◆ WHAT YOU WILL DO: All lines from the one with "Viewport: 1176px width, 1021px" through the last line of the data below should be copied exactly; please add nothing.

◆ PROVIDED DATA:

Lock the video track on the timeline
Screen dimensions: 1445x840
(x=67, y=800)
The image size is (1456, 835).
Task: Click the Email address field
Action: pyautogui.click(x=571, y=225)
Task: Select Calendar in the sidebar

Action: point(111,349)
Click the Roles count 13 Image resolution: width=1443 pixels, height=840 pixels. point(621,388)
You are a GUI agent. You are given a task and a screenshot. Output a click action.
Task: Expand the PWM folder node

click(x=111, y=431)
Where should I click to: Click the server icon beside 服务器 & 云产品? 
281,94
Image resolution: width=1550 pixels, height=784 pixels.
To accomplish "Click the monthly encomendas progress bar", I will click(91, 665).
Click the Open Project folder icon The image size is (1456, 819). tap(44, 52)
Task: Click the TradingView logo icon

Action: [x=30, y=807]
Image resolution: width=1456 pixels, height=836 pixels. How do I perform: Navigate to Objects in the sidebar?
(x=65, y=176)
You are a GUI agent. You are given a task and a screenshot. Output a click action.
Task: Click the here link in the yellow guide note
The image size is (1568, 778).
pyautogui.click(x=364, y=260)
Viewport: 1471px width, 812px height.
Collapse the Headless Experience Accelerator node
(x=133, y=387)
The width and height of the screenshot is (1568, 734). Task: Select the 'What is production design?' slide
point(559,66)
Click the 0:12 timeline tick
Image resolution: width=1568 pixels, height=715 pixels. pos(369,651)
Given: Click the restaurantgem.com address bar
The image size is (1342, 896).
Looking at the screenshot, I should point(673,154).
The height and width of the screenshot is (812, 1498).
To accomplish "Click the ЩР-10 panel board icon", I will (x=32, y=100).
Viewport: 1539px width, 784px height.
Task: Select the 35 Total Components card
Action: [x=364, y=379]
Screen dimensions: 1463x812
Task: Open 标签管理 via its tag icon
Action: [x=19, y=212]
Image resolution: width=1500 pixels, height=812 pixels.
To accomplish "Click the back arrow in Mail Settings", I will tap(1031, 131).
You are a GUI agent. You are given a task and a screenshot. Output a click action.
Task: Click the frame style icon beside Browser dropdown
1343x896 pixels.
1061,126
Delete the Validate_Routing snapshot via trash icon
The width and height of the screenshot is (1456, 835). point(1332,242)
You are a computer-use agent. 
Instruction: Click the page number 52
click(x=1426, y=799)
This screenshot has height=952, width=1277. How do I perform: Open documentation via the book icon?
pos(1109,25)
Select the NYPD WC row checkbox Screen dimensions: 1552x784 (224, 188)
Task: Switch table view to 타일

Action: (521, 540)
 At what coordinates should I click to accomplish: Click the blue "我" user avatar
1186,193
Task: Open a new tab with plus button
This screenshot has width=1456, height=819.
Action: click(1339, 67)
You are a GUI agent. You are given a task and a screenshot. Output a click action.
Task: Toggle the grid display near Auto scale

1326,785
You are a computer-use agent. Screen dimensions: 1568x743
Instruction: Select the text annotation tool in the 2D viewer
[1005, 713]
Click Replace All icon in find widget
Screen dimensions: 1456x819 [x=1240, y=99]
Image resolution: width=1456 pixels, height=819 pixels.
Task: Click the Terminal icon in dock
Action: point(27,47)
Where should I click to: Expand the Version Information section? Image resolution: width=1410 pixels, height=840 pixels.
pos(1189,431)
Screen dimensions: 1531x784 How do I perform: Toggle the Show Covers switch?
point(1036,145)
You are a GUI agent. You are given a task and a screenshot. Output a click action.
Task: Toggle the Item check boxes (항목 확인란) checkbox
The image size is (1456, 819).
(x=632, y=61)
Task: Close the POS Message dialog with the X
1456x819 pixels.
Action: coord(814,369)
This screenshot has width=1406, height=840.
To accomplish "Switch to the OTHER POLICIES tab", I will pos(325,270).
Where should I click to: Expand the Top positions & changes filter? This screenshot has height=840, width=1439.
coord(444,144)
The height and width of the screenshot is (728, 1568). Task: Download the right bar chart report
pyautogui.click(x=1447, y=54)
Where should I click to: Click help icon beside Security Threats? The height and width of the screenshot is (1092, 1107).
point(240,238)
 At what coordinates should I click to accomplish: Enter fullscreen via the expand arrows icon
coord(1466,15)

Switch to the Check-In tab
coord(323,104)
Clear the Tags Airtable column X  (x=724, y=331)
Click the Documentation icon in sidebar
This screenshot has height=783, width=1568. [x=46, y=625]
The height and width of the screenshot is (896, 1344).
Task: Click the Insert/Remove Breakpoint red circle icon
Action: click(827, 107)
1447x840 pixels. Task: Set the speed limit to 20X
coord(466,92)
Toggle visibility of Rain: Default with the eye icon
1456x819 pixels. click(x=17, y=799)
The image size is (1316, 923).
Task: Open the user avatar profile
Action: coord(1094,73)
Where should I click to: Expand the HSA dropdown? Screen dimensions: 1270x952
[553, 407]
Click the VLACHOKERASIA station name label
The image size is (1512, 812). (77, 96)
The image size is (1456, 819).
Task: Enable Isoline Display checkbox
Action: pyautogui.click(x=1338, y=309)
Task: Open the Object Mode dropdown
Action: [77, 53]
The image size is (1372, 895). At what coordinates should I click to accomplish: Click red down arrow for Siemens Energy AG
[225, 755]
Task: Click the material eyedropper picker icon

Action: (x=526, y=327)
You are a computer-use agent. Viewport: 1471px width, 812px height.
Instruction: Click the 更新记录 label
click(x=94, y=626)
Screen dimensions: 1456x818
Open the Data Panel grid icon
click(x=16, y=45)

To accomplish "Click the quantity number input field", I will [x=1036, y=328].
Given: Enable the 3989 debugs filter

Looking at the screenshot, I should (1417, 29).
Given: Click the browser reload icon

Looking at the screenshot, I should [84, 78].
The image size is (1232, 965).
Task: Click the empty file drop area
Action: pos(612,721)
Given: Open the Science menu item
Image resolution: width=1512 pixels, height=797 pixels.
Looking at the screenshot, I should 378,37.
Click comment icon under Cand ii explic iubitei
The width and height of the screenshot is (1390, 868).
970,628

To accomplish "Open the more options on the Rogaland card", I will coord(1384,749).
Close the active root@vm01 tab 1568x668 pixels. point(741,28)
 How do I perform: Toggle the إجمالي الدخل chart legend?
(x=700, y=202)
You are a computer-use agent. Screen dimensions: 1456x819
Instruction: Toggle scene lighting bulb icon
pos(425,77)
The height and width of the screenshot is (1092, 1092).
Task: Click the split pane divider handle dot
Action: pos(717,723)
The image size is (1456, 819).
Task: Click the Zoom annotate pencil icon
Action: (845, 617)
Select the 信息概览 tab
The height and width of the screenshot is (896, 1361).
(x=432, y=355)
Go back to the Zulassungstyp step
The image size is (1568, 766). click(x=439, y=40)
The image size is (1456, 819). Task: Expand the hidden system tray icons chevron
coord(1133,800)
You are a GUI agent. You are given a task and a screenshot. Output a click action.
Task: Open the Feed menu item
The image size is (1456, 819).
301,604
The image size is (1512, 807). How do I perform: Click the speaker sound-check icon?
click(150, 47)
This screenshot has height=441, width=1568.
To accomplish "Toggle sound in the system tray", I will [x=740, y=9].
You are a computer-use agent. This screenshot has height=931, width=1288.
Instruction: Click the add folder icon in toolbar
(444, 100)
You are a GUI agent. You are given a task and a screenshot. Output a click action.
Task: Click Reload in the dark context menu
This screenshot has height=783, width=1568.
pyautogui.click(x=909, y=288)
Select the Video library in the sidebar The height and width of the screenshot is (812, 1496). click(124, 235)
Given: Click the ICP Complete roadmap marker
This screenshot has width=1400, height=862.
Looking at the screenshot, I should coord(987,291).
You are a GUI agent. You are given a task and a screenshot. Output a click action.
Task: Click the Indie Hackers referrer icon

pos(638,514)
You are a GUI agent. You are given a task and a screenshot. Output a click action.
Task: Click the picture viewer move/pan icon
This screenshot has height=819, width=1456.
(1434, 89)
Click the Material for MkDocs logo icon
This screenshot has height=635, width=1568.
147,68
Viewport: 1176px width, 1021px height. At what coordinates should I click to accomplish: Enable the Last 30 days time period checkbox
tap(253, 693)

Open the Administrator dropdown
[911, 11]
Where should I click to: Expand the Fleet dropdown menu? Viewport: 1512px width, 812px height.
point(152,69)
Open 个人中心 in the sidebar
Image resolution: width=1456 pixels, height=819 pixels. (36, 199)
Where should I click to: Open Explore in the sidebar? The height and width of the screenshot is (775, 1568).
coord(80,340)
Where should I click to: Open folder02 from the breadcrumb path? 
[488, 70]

◆ WRITTEN SOLUTION:
Viewport: 1176px width, 1021px height. At what coordinates should I click to accomplish: Enable the Last 30 days time period checkbox
tap(253, 693)

Open the Administrator dropdown
[911, 11]
Where should I click to: Expand the Fleet dropdown menu? Viewport: 1512px width, 812px height.
point(152,69)
Open 个人中心 in the sidebar
Image resolution: width=1456 pixels, height=819 pixels. (36, 199)
Where should I click to: Open Explore in the sidebar? The height and width of the screenshot is (775, 1568).
coord(80,340)
Where should I click to: Open folder02 from the breadcrumb path? 
[488, 70]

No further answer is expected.